Now we lets use the mask to perform boolean indexing on the X_test set, and update the shap_values:

shap.initjs()
c= explainer.shap_values(X_test[m])
shap.force_plot(explainer.expected_value, shap_values, X_test[m])

enter image description here

This is telling us that it is the petal length and width that are mostly pushing the regression to a higher value. Hence they presumably are the variables that are playing a major part in the misclassification.

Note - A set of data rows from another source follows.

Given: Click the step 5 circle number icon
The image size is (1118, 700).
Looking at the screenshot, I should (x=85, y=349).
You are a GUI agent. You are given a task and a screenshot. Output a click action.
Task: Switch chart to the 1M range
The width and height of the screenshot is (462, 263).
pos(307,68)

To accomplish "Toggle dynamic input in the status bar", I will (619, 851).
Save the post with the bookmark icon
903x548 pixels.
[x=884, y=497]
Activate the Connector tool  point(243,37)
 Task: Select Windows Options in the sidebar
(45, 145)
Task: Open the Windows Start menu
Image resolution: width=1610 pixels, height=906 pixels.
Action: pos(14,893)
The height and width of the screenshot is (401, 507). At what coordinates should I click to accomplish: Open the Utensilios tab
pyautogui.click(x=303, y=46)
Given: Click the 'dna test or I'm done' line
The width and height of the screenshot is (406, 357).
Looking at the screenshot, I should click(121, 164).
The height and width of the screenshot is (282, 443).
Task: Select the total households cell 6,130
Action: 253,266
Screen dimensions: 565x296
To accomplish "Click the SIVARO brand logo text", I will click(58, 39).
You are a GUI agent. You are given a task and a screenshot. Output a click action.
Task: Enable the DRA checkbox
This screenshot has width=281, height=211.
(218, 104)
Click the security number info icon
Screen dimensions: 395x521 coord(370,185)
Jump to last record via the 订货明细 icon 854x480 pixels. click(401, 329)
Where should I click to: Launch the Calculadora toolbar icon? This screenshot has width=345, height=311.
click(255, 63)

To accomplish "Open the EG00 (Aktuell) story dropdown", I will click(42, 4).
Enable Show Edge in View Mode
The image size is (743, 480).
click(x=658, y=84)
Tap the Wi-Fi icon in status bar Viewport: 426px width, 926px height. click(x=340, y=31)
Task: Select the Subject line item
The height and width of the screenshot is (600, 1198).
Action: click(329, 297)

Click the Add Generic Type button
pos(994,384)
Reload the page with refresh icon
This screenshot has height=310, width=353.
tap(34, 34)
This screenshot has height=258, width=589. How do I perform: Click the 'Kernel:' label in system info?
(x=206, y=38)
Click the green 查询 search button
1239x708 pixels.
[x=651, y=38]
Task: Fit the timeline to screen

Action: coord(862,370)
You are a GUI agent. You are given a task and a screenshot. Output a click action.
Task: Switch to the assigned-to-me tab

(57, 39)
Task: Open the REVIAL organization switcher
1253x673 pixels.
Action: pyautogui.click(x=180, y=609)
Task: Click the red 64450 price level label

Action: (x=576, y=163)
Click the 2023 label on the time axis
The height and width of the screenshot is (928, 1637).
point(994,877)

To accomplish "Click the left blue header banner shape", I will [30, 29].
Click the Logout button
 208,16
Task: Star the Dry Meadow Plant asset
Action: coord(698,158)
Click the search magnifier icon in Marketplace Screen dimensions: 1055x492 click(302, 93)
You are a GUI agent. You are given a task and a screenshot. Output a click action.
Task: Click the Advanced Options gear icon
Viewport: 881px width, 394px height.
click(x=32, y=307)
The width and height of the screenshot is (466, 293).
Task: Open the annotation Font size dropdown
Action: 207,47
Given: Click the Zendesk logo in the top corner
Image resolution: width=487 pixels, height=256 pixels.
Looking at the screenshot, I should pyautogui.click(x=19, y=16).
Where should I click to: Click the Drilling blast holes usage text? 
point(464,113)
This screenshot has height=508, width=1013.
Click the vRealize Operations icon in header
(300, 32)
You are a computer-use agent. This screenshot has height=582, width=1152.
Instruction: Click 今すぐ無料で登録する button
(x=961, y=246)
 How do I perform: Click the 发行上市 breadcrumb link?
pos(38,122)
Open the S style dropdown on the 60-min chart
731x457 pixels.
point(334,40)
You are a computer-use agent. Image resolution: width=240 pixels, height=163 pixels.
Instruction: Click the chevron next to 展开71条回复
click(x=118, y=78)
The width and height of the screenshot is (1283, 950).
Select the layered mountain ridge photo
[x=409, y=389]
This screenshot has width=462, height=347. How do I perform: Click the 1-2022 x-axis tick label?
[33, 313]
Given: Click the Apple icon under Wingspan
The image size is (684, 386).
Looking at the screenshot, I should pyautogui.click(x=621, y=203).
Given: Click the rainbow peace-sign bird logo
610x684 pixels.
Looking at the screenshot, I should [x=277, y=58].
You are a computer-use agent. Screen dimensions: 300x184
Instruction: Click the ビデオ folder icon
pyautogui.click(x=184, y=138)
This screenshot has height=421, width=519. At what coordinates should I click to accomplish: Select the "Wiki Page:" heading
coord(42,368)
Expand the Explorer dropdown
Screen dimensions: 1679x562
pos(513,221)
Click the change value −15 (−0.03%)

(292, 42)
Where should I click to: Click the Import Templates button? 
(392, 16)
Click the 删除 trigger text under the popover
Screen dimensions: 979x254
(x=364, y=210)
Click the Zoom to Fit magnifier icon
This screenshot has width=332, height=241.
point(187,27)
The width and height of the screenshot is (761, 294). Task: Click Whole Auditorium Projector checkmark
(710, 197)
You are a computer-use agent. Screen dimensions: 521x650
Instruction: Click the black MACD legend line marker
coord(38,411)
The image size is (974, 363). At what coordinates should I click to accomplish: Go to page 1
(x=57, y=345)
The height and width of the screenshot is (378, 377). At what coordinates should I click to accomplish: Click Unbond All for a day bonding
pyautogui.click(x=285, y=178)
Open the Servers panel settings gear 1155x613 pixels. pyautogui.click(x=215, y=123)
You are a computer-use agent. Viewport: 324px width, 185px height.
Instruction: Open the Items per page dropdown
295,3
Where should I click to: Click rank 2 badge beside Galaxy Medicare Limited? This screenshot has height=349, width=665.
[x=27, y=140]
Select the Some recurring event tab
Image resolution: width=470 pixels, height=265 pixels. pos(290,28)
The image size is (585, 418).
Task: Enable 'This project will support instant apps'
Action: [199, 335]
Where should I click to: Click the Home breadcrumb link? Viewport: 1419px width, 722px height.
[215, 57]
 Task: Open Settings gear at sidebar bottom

Similarly, for a decision_plot:

shap.decision_plot(explainer.expected_value, shap_values, 
                   X_test[m], feature_order='hclust', 
                   return_objects=True)

enter image description here

1
igrinis On

Since I don't have your dataset, I can't check the code, but here some thoughts that may show you the direction.

It seem that you do not train you regressor. It should be line like

xgbr = xgboost.XGBRegressor()
xgbr.train(X, Y)

Now you can use xgbr.predict(X) ;)

You also need to train explainer:

explainer = shap.TreeExplainer(xgbr)
with warnings.catch_warnings():
     warnings.simplefilter("ignore")
     sh = explainer.shap_values(X)

And now you can select values:

misclassified = (y_pred <= 0.7) & (Y == 1)
shap.decision_plot(expected_value, sh, features_display, link='logit', highlight=misclassified)

Before you use shap I suggest you check how good your regressor fits your data. So for this I suggest you take part of the data for test without using it in training. Then you can evaluate goodness of fit by calculating and comparing the MSE on test and training sets. The larger the difference, the worse your predictor performs.